Questa responsabilità, ha detto il Papa, deve essere condivisa da tutte le nazioni ed è alla base di un ordine internazionale il cui compito è di regolare i rapporti fra i popoli e garantire la libertà, a cominciare da quella religiosa: “La fondazione delle Nazioni Unite coincise con il profondo sdegno sperimentato dall’umanità quando fu abbandonato il riferimento al significato della trascendenza e della ragione naturale, e conseguentemente furono gravemente violate la libertà e la dignità dell’uomo. Quando ciò accade, sono minacciati i fondamenti oggettivi dei valori che ispirano e governano l’ordine internazionale e sono minati alla base quei principi cogenti e inviolabili formulati e consolidati dalle Nazioni Unite”.
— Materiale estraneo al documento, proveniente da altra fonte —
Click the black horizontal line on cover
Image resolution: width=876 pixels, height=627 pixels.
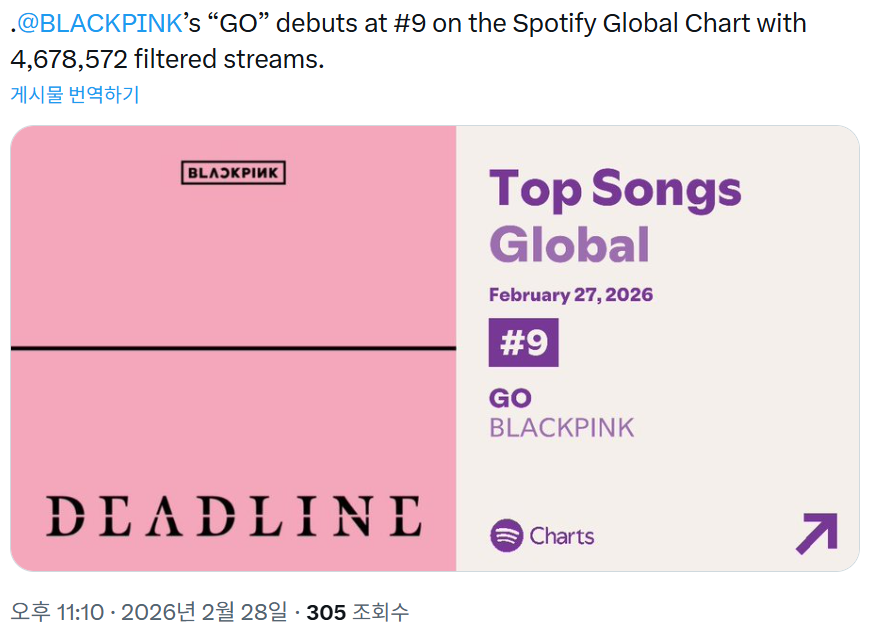[234, 348]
Secondo il Papa, non si deve tornare indietro a soluzioni di Realpolitik, a un “approccio pragmatico”, c’è certamente bisogno di “una ricerca più profonda di modi di prevenire e controllare i conflitti, esplorando ogni possibile via diplomatica e prestando attenzione e incoraggiamento anche ai più flebili segni di dialogo o di desiderio di riconciliazione”, ma il compito della comunità internazionale resta quello di vigilare che i principi della Dichiarazione universale siano applicati. “Tali diritti – ha detto il Papa riprendendo il tema della dittatura del relativismo – sono basati sulla legge naturale iscritta nel cuore dell’uomo e presente nelle diverse culture e civiltà”, per cui “rimuovere i diritti umani da questo contesto significherebbe restringere il loro ambito e cedere a una concezione relativistica, secondo la quale il significato e l’interpretazione dei diritti potrebbero variare e la loro universalità verrebbe negata in nome di contesti culturali, politici, sociali e religiosi differenti”.
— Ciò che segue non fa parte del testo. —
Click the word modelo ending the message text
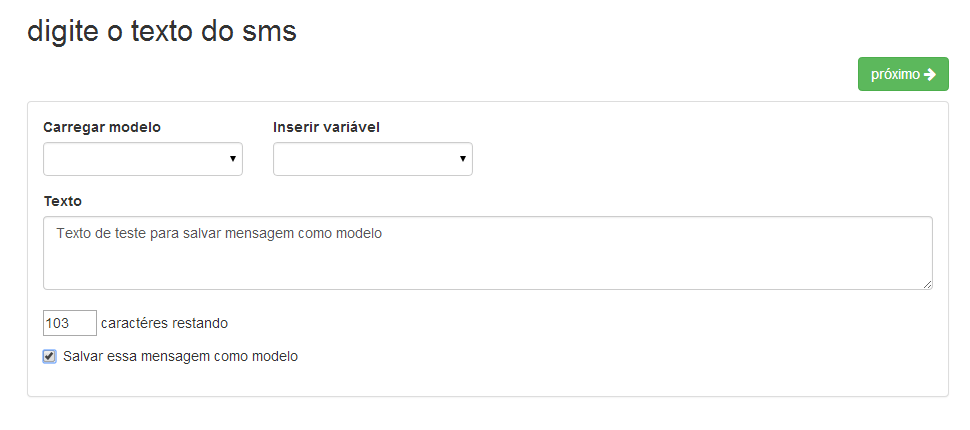Screen dimensions: 970x430 click(361, 233)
Il Papa ha chiesto all’Onu di “raddoppiare gli sforzi di fronte alle pressioni per reinterpretare i fondamenti della Dichiarazione e di comprometterne l’intima unità”: quel testo “non può essere applicato per parti staccate, secondo tendenze o scelte selettive che corrono semplicemente il rischio di contraddire l’unità della persona umana e perciò l’indivisibilità dei diritti umani”.
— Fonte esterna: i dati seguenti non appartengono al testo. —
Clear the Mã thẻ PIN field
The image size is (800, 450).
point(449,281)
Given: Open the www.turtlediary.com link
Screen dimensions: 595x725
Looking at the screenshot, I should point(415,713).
La protezione dei diritti umani, ha aggiunto nell’unico riferimento ai temi eticamente sensibili come l’aborto e la manipolazione embrionale e genetica, comprende anche la difesa di quella che ha chiamato “l’autentica immagine della creazione”. Il modo in cui talvolta sono state applicate le scoperte della ricerca scientifica e tecnologica, “nonostante gli enormi benefici che l’umanità può trarne”, talvolta “rappresentano una chiara violazione dell’ordine della creazione, sino al punto in cui non soltanto viene contraddetto il carattere sacro della vita, ma la stessa persona umana e la famiglia vengono derubate della loro identità naturale”. La comunità internazionale deve “preservare l’ambiente”, “proteggere le varie forme di vita sulla terra” e “garantire un uso razionale della tecnologia e della scienza”, senza alcun bisogno di costringere a una scelta tra scienza ed etica: “Piuttosto si tratta di adottare un metodo scientifico che sia veramente rispettoso degli imperativi etici”.